= Indian Association of Alberta =

The Indian Association of Alberta is a province-wide First Nations rights organization. It was founded by John Callihoo and John Laurie in 1939, after splitting off from the League of Indians in Western Canada.

==Origins and expansion==
Before 1946, Indians in Alberta were not as united. and The 1927 Indian Act forbade aboriginals in Canada from forming political organizations as well as practicing their traditional culture and language. Still, a number of Cree and Stoney Indians from central Alberta formed the League of Indians of Alberta (LIA) in 1933. President John Callihoo helped reorganize the LIA in 1939 as the IAA. The new association was inactive through most of the war years, and it still represented mostly Indians from central Alberta. In 1943, Chris Shade and other aboriginals from southwestern Alberta formed their own group: the Blood Indian Local Association. Callihoo met with the organizers, hoping to attract the association to the IAA. The two parties found common ground on a number of issues, but the Blood tribe's bitterness toward the "Cree Association" persisted.

In subsequent years, the IAA was able to expand its reach and unite the various Indian tribes of Alberta. James Gladstone, a Cree Indian by birth, worked on behalf of his adopted Blood tribe to improve relationships between their association and the IAA. In 1946, they formed two IAA locals and sent eight delegates to the IAA convention in Hobbema. Gladstone spoke for the Blood locals, presenting eight resolutions relating to education, ranching and land ownership. He demonstrated his capability to unite the tribes at the meeting and was appointed a director of the IAA. Tribal differences reemerged in the mid-1950s, when Blackfoot Clarence McHugh and Cree Albert Lightning each served a year as president. Gladstone helped restore order to the IAA and expand further into northern Alberta as president from 1950 to 1953 and 1956 to 1957.

Through leaders Gladstone, John Laurie, Malcolm Norris and others, the IAA became much more active at lobbying provincial and federal governments and raising public support. They were at least partially responsible for legislation extending financial allowances to Indians and other social improvements. They became involved in the planning of legislation when the federal government established a special joint committee to investigate ways to revise the Indian Act in 1946.

==Protecting aboriginal and treaty rights==
IAA delegates to the committee put forward a number of resolutions in favour of treaty rights, education and social assistance. They opposed two resolutions that government representatives and some other aboriginal groups advocated. Most Alberta Indians opposed the granting of the franchise to status Indians for fear that it would lead to the surrender of their special status and tax exemptions. They also did not want their reserve land subdivided because for decades, they had practiced ranching on common reserve property. Finally, IAA delegates could not agree on whether laws restricting Indians from drinking in Canada should be repealed.

#####

> Written problem
Copy the Indian Association of Alberta article between "In subsequent years, the" and "1956 to 1957.", inclusive.

> Information given
#####

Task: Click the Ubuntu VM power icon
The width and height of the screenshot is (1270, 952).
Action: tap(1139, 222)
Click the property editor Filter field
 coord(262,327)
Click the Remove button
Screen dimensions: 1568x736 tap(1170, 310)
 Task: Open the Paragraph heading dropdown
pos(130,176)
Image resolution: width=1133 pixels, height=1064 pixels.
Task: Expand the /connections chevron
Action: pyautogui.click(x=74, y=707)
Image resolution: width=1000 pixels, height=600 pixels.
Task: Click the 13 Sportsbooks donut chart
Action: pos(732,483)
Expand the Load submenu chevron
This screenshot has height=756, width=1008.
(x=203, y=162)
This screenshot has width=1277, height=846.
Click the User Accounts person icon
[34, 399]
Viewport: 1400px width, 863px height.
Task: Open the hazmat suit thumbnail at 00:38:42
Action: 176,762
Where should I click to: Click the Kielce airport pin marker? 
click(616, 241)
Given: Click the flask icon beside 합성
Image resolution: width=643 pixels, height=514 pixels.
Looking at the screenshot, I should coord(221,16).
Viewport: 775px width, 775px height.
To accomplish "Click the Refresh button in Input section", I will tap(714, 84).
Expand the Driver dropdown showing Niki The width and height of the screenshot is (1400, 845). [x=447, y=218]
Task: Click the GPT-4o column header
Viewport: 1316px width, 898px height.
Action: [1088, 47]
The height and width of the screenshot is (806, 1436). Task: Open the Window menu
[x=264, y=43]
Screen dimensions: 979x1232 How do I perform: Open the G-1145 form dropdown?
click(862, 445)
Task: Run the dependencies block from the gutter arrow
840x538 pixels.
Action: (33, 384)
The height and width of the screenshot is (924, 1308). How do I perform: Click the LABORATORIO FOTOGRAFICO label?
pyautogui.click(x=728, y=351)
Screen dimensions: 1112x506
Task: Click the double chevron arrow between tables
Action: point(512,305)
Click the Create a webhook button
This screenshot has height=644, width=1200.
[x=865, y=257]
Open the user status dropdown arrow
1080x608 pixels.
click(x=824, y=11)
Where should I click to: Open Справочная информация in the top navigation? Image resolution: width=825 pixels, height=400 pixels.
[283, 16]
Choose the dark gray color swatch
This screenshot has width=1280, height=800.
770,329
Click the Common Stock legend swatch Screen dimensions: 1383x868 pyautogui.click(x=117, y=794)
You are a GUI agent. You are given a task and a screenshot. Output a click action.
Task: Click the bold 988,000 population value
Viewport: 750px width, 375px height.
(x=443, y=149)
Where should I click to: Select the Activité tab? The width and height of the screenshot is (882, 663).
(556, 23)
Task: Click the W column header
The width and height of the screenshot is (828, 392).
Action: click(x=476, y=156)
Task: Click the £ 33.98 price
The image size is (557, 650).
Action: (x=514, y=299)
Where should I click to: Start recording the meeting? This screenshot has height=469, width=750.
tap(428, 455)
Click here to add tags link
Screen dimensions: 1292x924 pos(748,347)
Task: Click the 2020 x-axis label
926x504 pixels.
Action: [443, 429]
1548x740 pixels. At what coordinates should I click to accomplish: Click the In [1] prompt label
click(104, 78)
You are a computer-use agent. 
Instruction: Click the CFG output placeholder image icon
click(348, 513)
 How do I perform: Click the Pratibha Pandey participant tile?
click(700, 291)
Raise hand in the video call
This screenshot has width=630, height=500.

#####

> Correct answer
In subsequent years, the IAA was able to expand its reach and unite the various Indian tribes of Alberta. James Gladstone, a Cree Indian by birth, worked on behalf of his adopted Blood tribe to improve relationships between their association and the IAA. In 1946, they formed two IAA locals and sent eight delegates to the IAA convention in Hobbema. Gladstone spoke for the Blood locals, presenting eight resolutions relating to education, ranching and land ownership. He demonstrated his capability to unite the tribes at the meeting and was appointed a director of the IAA. Tribal differences reemerged in the mid-1950s, when Blackfoot Clarence McHugh and Cree Albert Lightning each served a year as president. Gladstone helped restore order to the IAA and expand further into northern Alberta as president from 1950 to 1953 and 1956 to 1957.